*Task requirements:* Search the records for the string "will" and copy every line where it turns up.

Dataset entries
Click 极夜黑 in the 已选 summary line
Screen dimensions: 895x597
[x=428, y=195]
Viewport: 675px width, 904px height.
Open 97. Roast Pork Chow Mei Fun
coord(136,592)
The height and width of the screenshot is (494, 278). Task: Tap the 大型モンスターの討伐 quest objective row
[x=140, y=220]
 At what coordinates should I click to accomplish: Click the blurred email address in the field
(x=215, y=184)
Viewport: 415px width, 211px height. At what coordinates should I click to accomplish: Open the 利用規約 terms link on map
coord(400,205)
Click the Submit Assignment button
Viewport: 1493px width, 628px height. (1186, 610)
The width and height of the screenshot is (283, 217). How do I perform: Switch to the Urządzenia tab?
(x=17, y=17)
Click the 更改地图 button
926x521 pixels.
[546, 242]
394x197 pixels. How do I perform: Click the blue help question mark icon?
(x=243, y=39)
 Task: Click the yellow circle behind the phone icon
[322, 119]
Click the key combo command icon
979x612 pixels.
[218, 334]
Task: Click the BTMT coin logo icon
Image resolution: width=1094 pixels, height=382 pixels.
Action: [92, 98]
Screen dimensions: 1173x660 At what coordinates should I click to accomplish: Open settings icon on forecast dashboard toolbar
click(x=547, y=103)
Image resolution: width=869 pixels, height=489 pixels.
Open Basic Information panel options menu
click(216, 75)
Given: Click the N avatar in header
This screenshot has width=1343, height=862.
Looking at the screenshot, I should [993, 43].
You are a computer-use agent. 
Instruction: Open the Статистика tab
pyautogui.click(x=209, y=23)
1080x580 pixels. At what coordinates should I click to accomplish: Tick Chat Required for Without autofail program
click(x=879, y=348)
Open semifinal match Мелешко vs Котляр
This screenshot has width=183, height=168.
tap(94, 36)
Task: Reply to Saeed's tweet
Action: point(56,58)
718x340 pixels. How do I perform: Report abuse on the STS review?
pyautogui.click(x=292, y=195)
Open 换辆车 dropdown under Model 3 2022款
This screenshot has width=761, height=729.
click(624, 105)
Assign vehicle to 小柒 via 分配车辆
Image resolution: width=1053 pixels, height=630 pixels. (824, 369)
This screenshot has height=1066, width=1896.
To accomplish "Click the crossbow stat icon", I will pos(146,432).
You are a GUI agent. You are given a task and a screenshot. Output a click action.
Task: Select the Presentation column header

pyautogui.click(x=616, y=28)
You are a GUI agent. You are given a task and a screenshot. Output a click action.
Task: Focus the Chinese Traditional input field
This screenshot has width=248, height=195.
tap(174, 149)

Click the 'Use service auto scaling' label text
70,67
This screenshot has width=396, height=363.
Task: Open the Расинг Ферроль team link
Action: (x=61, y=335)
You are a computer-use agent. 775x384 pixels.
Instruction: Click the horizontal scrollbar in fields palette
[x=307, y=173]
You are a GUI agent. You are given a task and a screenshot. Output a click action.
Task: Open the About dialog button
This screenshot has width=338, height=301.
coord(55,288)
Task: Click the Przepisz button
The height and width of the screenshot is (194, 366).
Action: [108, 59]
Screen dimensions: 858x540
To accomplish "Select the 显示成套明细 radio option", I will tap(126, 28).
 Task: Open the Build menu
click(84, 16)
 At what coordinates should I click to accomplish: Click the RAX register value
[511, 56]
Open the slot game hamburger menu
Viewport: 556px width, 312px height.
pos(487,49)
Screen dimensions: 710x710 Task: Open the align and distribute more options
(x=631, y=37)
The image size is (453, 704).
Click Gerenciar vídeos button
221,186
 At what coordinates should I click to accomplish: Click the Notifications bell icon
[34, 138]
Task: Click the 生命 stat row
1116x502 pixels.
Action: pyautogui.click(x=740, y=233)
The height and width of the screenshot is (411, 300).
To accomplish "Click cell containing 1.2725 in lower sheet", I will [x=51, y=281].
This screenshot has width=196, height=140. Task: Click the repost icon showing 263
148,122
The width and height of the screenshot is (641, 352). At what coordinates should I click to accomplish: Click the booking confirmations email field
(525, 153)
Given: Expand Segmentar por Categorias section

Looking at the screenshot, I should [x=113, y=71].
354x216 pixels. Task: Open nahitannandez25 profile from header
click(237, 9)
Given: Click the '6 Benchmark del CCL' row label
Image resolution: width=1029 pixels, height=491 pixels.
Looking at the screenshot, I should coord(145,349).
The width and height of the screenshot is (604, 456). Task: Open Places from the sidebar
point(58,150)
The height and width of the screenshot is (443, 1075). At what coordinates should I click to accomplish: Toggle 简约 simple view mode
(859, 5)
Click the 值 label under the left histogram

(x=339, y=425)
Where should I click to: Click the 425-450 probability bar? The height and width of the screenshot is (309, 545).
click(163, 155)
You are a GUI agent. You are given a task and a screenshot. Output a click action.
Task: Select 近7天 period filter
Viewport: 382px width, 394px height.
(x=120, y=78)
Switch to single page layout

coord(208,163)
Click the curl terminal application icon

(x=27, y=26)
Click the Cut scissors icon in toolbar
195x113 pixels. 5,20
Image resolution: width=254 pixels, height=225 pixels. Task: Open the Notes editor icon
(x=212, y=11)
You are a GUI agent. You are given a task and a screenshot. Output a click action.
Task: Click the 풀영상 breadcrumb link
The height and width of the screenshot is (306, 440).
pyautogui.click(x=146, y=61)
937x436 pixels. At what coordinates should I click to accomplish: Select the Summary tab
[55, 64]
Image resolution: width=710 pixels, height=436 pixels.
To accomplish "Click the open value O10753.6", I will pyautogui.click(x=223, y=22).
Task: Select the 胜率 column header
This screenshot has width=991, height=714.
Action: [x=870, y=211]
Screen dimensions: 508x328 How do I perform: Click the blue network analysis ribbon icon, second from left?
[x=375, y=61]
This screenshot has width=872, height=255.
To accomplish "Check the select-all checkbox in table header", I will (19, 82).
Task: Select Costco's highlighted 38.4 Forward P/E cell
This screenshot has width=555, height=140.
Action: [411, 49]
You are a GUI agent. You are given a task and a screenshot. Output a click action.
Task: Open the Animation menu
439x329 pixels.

*Answer to the problem:*
To accomplish "Click the crossbow stat icon", I will pos(146,432).
To accomplish "Select the 显示成套明细 radio option", I will tap(126, 28).
To accomplish "Click cell containing 1.2725 in lower sheet", I will [x=51, y=281].
To accomplish "Click the open value O10753.6", I will pyautogui.click(x=223, y=22).
To accomplish "Check the select-all checkbox in table header", I will (19, 82).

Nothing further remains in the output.